§ Directions
For the material below, return exactly the lines starting at the line containing "This screenshot has width=756, height=534." and ending at the line containing "Click Submit in", both ends included, and no others.

---- Task material

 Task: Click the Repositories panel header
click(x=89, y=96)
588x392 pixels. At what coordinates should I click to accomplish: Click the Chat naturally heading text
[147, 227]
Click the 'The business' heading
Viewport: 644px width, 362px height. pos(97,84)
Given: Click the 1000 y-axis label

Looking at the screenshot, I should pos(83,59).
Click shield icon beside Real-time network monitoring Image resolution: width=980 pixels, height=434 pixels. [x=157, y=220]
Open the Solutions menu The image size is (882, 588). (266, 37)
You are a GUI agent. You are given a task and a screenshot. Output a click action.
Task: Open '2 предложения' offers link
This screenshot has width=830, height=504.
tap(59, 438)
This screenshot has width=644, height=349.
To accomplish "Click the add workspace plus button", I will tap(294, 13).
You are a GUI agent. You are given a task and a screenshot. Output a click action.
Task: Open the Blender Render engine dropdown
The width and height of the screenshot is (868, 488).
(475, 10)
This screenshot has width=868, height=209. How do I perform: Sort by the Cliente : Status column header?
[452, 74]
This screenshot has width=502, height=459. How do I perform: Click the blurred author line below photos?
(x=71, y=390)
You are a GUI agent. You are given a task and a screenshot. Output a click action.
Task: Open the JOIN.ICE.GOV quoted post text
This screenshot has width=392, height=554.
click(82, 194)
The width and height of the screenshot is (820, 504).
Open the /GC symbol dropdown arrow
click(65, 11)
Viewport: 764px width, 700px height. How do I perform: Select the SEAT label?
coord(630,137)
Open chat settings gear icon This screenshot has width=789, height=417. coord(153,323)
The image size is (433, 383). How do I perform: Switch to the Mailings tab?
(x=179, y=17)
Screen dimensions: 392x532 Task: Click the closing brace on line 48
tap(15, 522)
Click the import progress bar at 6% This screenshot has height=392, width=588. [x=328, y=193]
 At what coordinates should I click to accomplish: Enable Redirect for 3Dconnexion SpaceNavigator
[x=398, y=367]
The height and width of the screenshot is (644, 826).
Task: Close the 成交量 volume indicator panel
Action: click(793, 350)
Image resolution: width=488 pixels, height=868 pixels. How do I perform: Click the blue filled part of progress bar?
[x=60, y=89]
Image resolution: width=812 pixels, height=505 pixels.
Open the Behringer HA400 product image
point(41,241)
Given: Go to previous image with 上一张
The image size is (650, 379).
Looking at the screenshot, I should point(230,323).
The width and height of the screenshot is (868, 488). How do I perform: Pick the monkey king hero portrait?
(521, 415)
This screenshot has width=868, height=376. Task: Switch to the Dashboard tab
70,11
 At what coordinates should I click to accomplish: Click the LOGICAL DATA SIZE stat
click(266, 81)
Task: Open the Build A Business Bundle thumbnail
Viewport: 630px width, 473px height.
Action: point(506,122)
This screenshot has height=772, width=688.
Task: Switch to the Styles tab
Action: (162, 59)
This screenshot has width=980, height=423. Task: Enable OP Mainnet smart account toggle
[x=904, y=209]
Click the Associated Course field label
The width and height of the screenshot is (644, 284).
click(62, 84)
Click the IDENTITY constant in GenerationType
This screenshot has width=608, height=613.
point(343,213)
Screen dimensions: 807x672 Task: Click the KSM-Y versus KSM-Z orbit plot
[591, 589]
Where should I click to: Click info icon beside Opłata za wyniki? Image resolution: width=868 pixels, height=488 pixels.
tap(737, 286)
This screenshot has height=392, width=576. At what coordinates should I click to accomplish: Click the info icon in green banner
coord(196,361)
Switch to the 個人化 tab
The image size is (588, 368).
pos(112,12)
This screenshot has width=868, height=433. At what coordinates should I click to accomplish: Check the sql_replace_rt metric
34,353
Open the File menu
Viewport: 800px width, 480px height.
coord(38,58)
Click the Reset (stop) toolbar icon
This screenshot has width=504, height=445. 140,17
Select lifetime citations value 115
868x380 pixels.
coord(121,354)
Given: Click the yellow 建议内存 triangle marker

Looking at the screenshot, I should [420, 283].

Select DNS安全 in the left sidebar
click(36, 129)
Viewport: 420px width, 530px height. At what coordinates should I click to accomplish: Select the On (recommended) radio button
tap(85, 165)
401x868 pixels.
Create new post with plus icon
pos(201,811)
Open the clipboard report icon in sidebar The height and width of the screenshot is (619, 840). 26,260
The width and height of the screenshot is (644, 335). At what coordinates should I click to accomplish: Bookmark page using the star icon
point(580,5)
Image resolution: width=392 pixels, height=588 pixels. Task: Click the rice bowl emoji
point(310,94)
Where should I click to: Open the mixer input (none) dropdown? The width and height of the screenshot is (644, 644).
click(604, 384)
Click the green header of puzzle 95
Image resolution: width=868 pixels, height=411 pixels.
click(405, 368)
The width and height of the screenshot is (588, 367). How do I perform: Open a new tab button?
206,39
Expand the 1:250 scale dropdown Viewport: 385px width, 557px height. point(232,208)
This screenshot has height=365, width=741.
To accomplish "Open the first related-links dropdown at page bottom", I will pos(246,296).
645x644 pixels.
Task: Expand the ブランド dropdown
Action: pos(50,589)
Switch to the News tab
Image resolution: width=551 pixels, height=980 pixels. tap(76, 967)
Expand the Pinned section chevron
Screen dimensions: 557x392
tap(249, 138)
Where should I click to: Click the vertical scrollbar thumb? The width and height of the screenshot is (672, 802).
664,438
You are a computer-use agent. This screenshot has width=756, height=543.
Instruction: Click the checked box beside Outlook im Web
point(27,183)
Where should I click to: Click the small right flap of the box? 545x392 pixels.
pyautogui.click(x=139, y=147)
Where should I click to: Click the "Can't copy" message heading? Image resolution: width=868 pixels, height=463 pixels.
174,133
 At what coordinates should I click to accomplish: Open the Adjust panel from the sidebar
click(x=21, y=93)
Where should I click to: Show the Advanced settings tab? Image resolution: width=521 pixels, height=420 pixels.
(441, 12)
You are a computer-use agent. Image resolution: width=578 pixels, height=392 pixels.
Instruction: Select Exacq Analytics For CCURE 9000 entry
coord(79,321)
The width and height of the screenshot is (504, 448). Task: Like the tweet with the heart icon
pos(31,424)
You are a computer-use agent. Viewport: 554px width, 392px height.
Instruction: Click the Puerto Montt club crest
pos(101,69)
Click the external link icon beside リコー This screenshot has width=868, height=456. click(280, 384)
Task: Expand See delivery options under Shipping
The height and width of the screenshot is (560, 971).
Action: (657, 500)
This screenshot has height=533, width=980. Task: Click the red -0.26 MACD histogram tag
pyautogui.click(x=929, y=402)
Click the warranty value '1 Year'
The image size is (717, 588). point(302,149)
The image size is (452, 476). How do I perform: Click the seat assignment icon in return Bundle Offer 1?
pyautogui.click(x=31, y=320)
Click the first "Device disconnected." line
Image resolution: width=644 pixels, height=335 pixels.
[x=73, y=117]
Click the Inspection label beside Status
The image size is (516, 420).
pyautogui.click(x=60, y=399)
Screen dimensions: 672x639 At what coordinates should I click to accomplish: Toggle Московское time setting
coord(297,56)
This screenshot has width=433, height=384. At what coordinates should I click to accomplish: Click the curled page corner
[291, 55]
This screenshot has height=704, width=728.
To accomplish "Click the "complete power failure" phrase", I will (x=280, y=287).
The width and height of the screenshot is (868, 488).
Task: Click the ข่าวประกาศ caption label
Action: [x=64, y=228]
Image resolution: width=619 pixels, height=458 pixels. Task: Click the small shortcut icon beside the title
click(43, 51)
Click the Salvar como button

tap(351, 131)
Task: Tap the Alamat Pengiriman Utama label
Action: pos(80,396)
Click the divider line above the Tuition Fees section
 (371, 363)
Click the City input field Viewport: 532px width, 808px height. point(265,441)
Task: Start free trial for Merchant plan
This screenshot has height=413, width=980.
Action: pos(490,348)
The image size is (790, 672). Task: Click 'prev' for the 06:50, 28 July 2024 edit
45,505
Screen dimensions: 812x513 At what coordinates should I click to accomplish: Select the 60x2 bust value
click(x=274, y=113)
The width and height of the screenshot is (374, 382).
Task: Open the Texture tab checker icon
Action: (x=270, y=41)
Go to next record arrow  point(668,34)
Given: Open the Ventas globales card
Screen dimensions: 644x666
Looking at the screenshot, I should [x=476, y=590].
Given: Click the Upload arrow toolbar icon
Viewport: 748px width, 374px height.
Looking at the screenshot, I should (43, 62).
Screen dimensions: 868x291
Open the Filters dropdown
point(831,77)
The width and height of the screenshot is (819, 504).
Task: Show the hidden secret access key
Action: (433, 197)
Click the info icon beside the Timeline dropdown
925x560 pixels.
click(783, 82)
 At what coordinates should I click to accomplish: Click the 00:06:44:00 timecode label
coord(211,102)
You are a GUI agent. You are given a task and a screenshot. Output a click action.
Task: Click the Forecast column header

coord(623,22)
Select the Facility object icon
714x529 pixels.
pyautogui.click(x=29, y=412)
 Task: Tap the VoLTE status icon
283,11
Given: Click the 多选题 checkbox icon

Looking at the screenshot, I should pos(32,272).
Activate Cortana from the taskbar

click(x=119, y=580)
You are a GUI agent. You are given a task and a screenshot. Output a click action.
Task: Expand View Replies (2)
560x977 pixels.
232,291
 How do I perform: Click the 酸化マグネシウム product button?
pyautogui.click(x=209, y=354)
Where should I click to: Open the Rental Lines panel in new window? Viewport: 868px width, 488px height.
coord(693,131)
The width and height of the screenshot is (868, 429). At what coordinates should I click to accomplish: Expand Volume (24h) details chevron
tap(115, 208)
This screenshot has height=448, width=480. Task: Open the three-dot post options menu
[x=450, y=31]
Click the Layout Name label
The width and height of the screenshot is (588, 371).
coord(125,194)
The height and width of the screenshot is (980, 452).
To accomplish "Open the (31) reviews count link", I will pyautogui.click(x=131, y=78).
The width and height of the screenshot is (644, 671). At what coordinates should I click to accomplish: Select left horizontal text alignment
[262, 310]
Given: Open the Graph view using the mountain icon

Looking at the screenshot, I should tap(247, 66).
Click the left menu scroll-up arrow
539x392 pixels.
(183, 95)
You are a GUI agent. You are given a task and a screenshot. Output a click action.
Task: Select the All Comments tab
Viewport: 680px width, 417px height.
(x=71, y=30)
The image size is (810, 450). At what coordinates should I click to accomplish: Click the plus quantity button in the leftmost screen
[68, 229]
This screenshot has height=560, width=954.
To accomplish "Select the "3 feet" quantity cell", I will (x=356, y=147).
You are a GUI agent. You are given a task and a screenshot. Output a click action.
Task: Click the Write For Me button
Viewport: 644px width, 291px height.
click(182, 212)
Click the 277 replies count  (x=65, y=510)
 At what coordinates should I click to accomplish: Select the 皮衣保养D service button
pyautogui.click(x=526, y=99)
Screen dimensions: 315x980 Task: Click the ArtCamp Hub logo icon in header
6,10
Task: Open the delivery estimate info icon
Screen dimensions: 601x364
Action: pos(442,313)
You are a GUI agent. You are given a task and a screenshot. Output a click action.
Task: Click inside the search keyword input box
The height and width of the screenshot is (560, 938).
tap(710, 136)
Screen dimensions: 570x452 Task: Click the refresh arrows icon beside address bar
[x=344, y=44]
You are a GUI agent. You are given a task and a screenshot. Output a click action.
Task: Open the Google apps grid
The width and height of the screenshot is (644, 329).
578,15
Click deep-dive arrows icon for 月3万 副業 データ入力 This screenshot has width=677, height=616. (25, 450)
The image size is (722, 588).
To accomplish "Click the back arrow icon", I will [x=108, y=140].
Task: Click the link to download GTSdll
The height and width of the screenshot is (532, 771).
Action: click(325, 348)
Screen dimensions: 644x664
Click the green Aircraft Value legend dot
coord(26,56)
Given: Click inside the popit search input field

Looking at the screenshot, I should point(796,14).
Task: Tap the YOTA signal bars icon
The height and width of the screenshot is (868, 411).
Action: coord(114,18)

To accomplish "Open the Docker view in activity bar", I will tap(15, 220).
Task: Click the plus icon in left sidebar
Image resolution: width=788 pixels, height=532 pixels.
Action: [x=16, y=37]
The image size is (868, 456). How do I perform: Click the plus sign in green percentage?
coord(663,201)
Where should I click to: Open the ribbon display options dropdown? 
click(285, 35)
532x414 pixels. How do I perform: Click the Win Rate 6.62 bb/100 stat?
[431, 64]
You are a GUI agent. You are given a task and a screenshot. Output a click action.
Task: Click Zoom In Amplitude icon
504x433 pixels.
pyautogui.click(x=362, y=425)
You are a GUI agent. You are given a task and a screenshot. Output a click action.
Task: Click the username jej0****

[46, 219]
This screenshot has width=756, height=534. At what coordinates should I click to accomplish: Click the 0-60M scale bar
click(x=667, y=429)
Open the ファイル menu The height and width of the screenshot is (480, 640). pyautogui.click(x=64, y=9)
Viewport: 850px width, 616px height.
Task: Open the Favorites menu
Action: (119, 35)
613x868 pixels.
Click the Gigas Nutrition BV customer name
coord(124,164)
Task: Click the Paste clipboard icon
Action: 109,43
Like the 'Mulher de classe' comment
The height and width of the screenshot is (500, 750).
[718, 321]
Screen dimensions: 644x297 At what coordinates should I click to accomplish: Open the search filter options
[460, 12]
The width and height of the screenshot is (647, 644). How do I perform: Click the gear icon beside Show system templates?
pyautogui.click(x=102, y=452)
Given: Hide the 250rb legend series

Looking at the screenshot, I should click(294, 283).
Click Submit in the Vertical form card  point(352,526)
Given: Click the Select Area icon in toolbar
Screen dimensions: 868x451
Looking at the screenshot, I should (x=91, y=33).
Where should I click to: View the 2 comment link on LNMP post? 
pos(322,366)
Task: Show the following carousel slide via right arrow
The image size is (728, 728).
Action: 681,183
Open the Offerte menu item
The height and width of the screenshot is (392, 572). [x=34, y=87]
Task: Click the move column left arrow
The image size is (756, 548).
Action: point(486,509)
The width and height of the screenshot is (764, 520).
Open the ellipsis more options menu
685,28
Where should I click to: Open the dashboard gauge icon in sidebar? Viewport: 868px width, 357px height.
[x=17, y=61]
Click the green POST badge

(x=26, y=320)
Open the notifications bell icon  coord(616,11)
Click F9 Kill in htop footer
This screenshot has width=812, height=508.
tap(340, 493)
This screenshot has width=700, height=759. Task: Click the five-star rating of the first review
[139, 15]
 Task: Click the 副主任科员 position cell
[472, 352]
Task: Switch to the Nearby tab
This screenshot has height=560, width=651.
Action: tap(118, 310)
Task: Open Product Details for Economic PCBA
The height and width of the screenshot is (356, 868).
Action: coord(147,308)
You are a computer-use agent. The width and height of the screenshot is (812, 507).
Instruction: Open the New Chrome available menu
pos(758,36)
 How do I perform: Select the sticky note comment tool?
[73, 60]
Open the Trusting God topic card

--------

§ Response area
This screenshot has width=756, height=534. At what coordinates should I click to accomplish: Click the 0-60M scale bar
click(x=667, y=429)
Open the ファイル menu The height and width of the screenshot is (480, 640). pyautogui.click(x=64, y=9)
Viewport: 850px width, 616px height.
Task: Open the Favorites menu
Action: (119, 35)
613x868 pixels.
Click the Gigas Nutrition BV customer name
coord(124,164)
Task: Click the Paste clipboard icon
Action: 109,43
Like the 'Mulher de classe' comment
The height and width of the screenshot is (500, 750).
[718, 321]
Screen dimensions: 644x297 At what coordinates should I click to accomplish: Open the search filter options
[460, 12]
The width and height of the screenshot is (647, 644). How do I perform: Click the gear icon beside Show system templates?
pyautogui.click(x=102, y=452)
Given: Hide the 250rb legend series

Looking at the screenshot, I should click(294, 283).
Click Submit in the Vertical form card  point(352,526)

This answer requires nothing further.